(Collected data)
________________________________________

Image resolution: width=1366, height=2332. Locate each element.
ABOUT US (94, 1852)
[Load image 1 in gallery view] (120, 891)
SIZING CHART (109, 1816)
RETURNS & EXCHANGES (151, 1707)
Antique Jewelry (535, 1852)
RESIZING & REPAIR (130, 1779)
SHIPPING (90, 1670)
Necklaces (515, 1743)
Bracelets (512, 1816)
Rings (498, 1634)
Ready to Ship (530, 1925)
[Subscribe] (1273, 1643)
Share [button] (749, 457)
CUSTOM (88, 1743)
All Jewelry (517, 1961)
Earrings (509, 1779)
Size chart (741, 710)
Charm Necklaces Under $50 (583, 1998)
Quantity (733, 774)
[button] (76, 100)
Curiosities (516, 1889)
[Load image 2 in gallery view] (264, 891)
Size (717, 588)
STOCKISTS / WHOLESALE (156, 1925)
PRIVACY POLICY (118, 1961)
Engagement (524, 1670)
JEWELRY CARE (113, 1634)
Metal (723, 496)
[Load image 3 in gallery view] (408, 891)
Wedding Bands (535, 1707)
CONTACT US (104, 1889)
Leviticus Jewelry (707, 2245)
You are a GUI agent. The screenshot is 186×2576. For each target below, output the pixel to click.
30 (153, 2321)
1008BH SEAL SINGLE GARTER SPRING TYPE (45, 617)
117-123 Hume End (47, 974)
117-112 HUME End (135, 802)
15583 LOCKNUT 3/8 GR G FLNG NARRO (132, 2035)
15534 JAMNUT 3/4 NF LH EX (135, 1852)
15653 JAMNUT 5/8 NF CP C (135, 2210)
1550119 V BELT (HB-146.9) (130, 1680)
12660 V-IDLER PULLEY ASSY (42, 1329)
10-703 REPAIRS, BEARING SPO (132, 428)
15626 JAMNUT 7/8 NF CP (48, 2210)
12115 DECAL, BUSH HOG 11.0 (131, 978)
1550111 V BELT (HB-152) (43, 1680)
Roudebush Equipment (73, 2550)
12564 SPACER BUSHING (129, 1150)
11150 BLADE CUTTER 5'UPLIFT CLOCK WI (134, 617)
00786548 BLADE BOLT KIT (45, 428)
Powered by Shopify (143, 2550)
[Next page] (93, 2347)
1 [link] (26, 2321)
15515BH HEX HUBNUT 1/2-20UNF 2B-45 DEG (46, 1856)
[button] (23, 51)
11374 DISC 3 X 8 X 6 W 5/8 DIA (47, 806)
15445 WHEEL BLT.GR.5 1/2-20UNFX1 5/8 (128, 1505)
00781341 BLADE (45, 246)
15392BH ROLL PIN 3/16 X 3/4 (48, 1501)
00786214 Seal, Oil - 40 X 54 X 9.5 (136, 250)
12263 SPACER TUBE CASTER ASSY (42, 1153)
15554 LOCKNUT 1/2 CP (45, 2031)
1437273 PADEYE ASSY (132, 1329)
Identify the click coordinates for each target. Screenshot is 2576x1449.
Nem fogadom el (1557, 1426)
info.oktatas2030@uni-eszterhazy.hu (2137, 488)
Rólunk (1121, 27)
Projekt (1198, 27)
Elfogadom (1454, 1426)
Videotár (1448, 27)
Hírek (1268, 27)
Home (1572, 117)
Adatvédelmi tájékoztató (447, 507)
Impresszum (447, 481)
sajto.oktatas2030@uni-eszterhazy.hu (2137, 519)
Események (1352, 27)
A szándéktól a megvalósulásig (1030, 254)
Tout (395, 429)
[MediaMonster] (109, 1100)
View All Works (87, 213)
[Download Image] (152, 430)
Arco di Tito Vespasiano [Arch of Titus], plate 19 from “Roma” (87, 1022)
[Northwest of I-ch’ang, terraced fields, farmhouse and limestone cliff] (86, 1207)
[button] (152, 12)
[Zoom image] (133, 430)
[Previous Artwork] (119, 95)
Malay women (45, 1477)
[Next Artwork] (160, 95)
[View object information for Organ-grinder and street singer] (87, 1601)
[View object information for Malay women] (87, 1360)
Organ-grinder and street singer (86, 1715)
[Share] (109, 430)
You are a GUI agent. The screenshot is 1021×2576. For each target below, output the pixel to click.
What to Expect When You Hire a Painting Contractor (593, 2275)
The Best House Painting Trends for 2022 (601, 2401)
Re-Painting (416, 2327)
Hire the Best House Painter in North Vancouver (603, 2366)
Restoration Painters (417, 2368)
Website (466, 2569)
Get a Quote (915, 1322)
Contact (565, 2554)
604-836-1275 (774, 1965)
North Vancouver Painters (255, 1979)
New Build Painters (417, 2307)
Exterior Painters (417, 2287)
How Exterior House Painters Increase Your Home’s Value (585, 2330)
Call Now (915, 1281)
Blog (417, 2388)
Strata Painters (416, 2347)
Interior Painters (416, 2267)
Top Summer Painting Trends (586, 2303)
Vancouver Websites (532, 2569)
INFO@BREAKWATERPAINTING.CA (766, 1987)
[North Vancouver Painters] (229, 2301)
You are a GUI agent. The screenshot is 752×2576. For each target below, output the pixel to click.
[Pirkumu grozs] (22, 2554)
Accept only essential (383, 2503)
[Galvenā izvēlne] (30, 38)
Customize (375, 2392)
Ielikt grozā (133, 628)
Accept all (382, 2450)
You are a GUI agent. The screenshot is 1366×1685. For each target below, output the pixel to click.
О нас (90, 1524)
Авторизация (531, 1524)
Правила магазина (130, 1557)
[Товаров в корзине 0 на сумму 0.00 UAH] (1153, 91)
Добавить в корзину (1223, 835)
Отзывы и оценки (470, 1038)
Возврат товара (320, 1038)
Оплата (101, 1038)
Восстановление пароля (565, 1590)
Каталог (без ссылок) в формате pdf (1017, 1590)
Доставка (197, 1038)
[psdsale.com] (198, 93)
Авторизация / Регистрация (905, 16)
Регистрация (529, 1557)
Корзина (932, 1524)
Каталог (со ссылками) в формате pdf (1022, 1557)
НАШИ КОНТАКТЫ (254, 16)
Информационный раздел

________________________________________

WORK REQUEST:
Look above for the line with "00786548 BLADE BOLT KIT (45, 428)" and the line with "15554 LOCKNUT 1/2 CP (45, 2031)". Write out those two lines and all the lines between them, exactly, and no others.

RESULT OF THIS TASK:
00786548 BLADE BOLT KIT (45, 428)
Powered by Shopify (143, 2550)
[Next page] (93, 2347)
1 [link] (26, 2321)
15515BH HEX HUBNUT 1/2-20UNF 2B-45 DEG (46, 1856)
[button] (23, 51)
11374 DISC 3 X 8 X 6 W 5/8 DIA (47, 806)
15445 WHEEL BLT.GR.5 1/2-20UNFX1 5/8 (128, 1505)
00781341 BLADE (45, 246)
15392BH ROLL PIN 3/16 X 3/4 (48, 1501)
00786214 Seal, Oil - 40 X 54 X 9.5 (136, 250)
12263 SPACER TUBE CASTER ASSY (42, 1153)
15554 LOCKNUT 1/2 CP (45, 2031)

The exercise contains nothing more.